*Exercise description*.
Reproduce the listing below line for line, with no changes. Include every line of the listing, but leave out the pictures.

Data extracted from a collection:
----------------------------------------
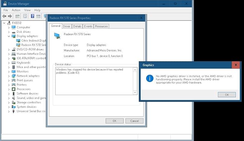
Task: Click the blue Help toolbar icon
Action: pos(32,16)
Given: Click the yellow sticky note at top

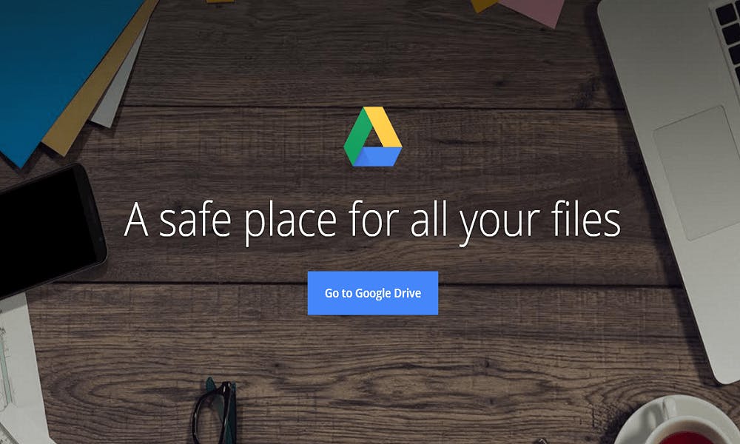Looking at the screenshot, I should (482, 4).
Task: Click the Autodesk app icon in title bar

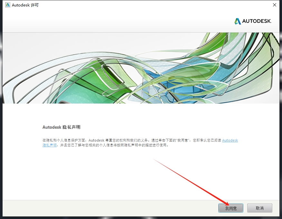Action: coord(8,5)
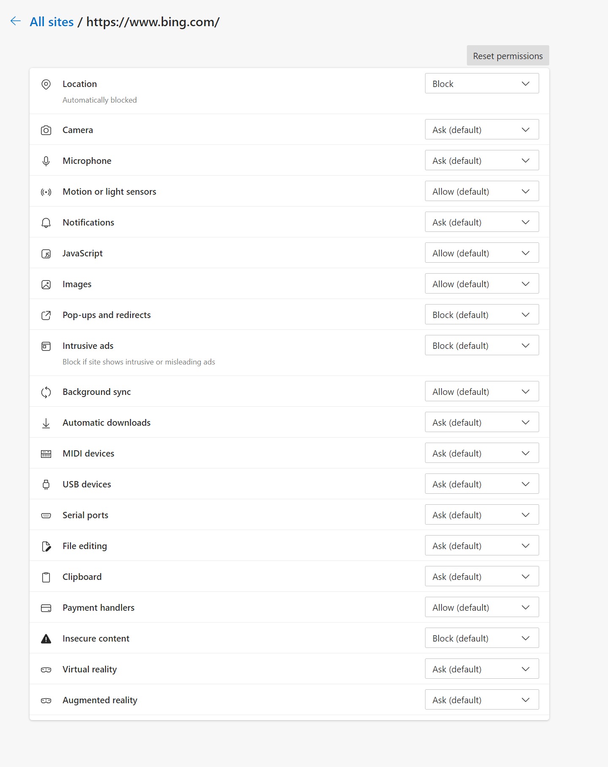Click the JavaScript icon
The width and height of the screenshot is (608, 767).
tap(46, 253)
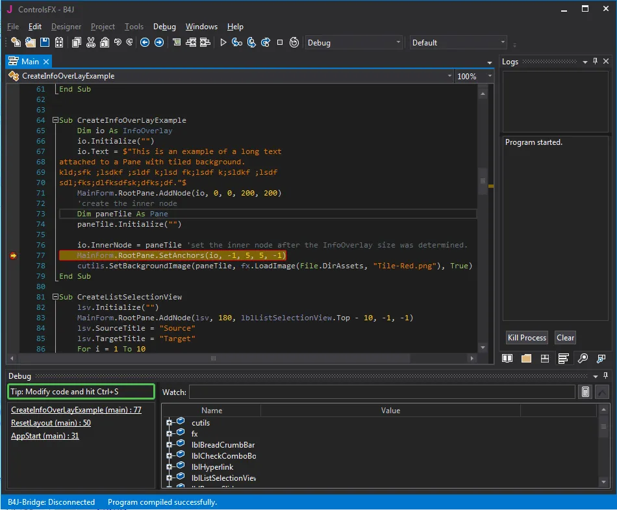Collapse the CreateInfoOverLayExample sub at line 64
Screen dimensions: 617x510
tap(56, 120)
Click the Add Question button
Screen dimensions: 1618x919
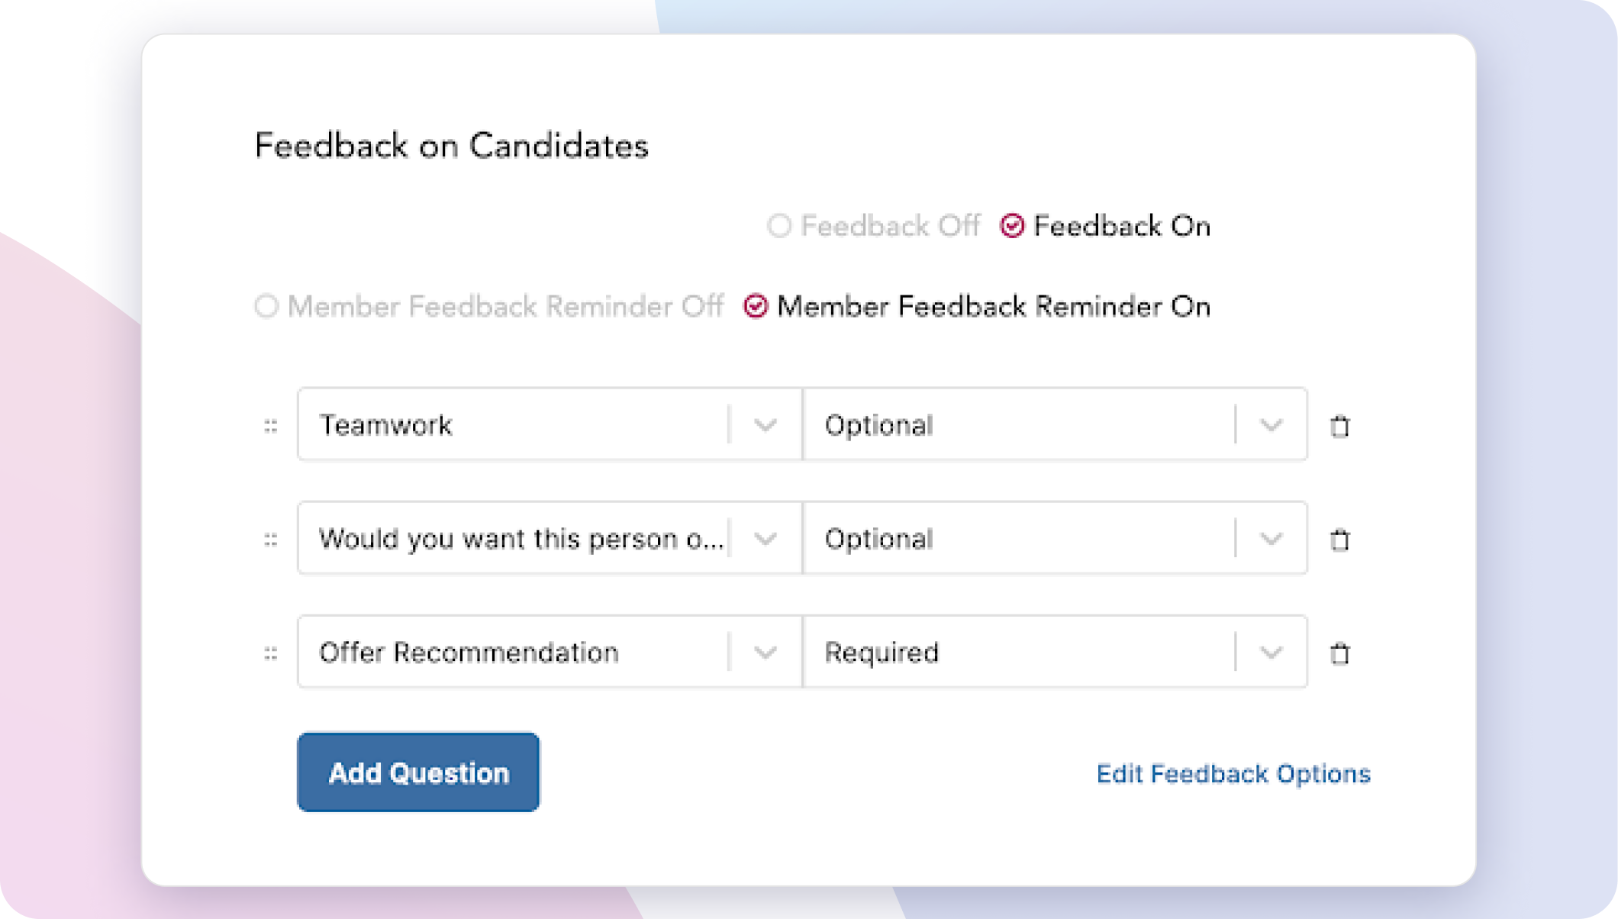[418, 772]
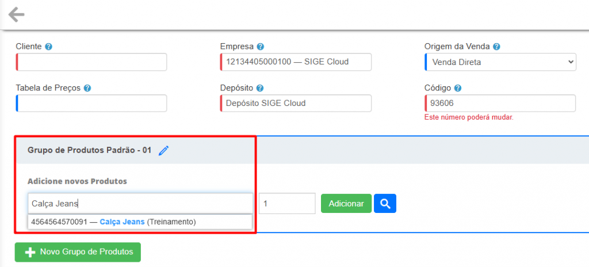Edit group name with pencil icon
Image resolution: width=589 pixels, height=267 pixels.
pyautogui.click(x=164, y=151)
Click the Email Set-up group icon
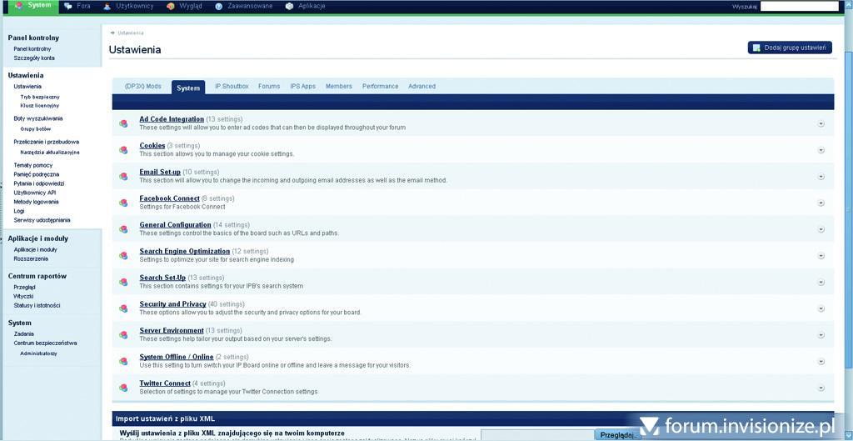The height and width of the screenshot is (441, 853). coord(123,176)
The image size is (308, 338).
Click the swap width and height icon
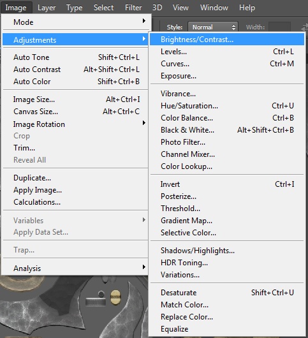click(x=305, y=27)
----------------------------------------
*Finished task*.
Task: Click the blue Help toolbar icon
Action: pos(32,16)
Given: Click the yellow sticky note at top

Looking at the screenshot, I should (482, 4).
Task: Click the Autodesk app icon in title bar

Action: coord(8,5)
Click the JavaScript icon
The width and height of the screenshot is (608, 767).
tap(46, 253)
Collapse the CreateInfoOverLayExample sub at line 64
Screen dimensions: 617x510
tap(56, 120)
Click the Add Question button
Screen dimensions: 1618x919
[418, 772]
Edit group name with pencil icon
Image resolution: width=589 pixels, height=267 pixels.
pyautogui.click(x=164, y=151)
Click the Email Set-up group icon
The height and width of the screenshot is (441, 853). coord(123,176)
The image size is (308, 338).
Click the swap width and height icon
click(x=305, y=27)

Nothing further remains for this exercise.